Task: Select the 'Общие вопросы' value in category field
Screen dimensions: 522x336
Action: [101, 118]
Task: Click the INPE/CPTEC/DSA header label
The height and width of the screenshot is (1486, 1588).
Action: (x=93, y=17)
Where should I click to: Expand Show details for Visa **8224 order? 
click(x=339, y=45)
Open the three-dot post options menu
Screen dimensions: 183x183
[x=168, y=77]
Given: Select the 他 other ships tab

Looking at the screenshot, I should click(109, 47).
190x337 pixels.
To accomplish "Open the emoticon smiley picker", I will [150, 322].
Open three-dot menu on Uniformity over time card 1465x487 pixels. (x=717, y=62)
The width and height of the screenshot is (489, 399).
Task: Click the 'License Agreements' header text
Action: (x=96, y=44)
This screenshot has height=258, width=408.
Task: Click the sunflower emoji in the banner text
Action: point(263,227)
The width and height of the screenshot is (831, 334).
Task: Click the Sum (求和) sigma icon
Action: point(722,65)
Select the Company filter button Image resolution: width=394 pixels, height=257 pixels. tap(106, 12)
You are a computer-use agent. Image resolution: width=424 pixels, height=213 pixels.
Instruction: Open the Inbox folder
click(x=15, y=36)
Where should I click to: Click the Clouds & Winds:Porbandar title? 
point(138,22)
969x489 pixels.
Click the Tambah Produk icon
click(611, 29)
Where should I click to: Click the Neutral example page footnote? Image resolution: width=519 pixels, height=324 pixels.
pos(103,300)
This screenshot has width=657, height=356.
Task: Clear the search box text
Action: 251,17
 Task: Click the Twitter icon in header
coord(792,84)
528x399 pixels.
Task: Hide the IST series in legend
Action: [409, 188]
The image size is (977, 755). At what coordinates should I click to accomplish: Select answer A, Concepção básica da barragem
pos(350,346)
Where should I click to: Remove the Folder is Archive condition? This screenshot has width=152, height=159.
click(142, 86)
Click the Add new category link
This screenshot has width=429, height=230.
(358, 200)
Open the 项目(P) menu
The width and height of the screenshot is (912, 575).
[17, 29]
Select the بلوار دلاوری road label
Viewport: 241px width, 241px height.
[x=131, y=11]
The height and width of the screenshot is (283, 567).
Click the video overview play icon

· · · ·

Problem to solve
What's required is that all of the material be returned exactly.

Answer section
Task: Select the 'Общие вопросы' value in category field
Screen dimensions: 522x336
Action: [101, 118]
Task: Click the INPE/CPTEC/DSA header label
The height and width of the screenshot is (1486, 1588).
Action: (x=93, y=17)
Where should I click to: Expand Show details for Visa **8224 order? 
click(x=339, y=45)
Open the three-dot post options menu
Screen dimensions: 183x183
[x=168, y=77]
Given: Select the 他 other ships tab

Looking at the screenshot, I should click(109, 47).
190x337 pixels.
To accomplish "Open the emoticon smiley picker", I will [150, 322].
Open three-dot menu on Uniformity over time card 1465x487 pixels. (x=717, y=62)
The width and height of the screenshot is (489, 399).
Task: Click the 'License Agreements' header text
Action: (x=96, y=44)
This screenshot has height=258, width=408.
Task: Click the sunflower emoji in the banner text
Action: point(263,227)
The width and height of the screenshot is (831, 334).
Task: Click the Sum (求和) sigma icon
Action: point(722,65)
Select the Company filter button Image resolution: width=394 pixels, height=257 pixels. tap(106, 12)
You are a computer-use agent. Image resolution: width=424 pixels, height=213 pixels.
Instruction: Open the Inbox folder
click(x=15, y=36)
Where should I click to: Click the Clouds & Winds:Porbandar title? 
point(138,22)
969x489 pixels.
Click the Tambah Produk icon
click(611, 29)
Where should I click to: Click the Neutral example page footnote? Image resolution: width=519 pixels, height=324 pixels.
pos(103,300)
This screenshot has width=657, height=356.
Task: Clear the search box text
Action: 251,17
 Task: Click the Twitter icon in header
coord(792,84)
528x399 pixels.
Task: Hide the IST series in legend
Action: [409, 188]
The image size is (977, 755). At what coordinates should I click to accomplish: Select answer A, Concepção básica da barragem
pos(350,346)
Where should I click to: Remove the Folder is Archive condition? This screenshot has width=152, height=159.
click(142, 86)
Click the Add new category link
This screenshot has width=429, height=230.
(358, 200)
Open the 项目(P) menu
The width and height of the screenshot is (912, 575).
[17, 29]
Select the بلوار دلاوری road label
Viewport: 241px width, 241px height.
[x=131, y=11]
The height and width of the screenshot is (283, 567).
Click the video overview play icon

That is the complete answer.